Problem requirements: Each entry below is to be reproduced exactly, though any pictures it holds must be omitted.

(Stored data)
┄┄┄┄┄┄┄┄┄┄┄┄┄┄┄┄┄┄┄┄
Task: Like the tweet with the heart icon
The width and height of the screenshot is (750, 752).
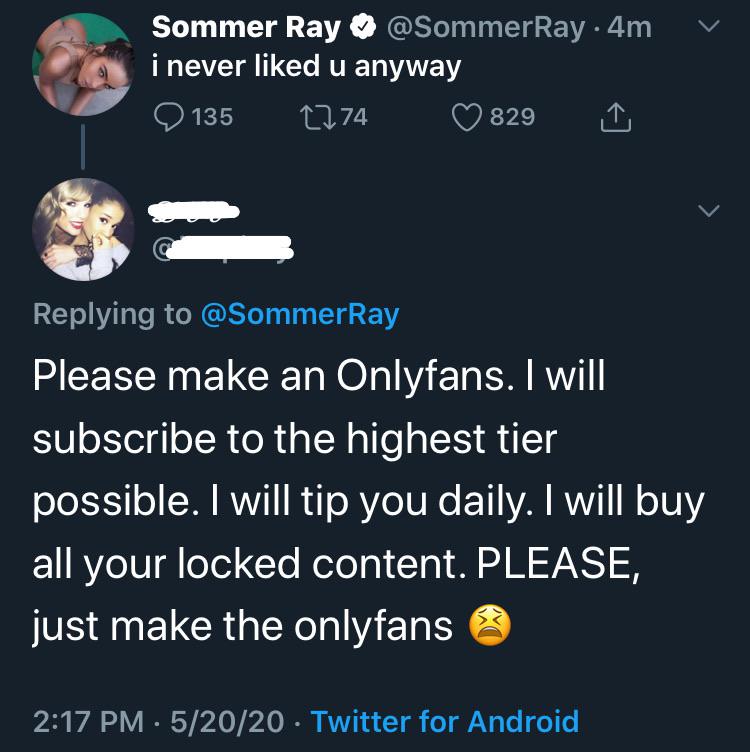Action: [466, 117]
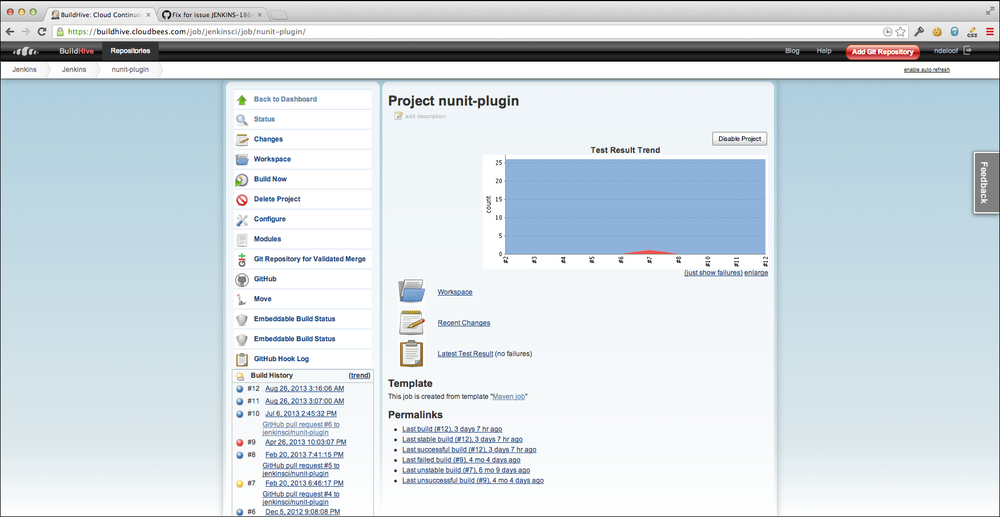1000x517 pixels.
Task: Click the GitHub Hook Log clipboard icon
Action: coord(242,359)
┄┄┄┄┄┄┄┄┄┄┄┄┄┄┄┄┄┄┄┄
The completed task:
Task: Like the tweet with the heart icon
The width and height of the screenshot is (750, 752).
Action: [466, 117]
1000x517 pixels.
Task: Click the GitHub Hook Log clipboard icon
Action: coord(242,359)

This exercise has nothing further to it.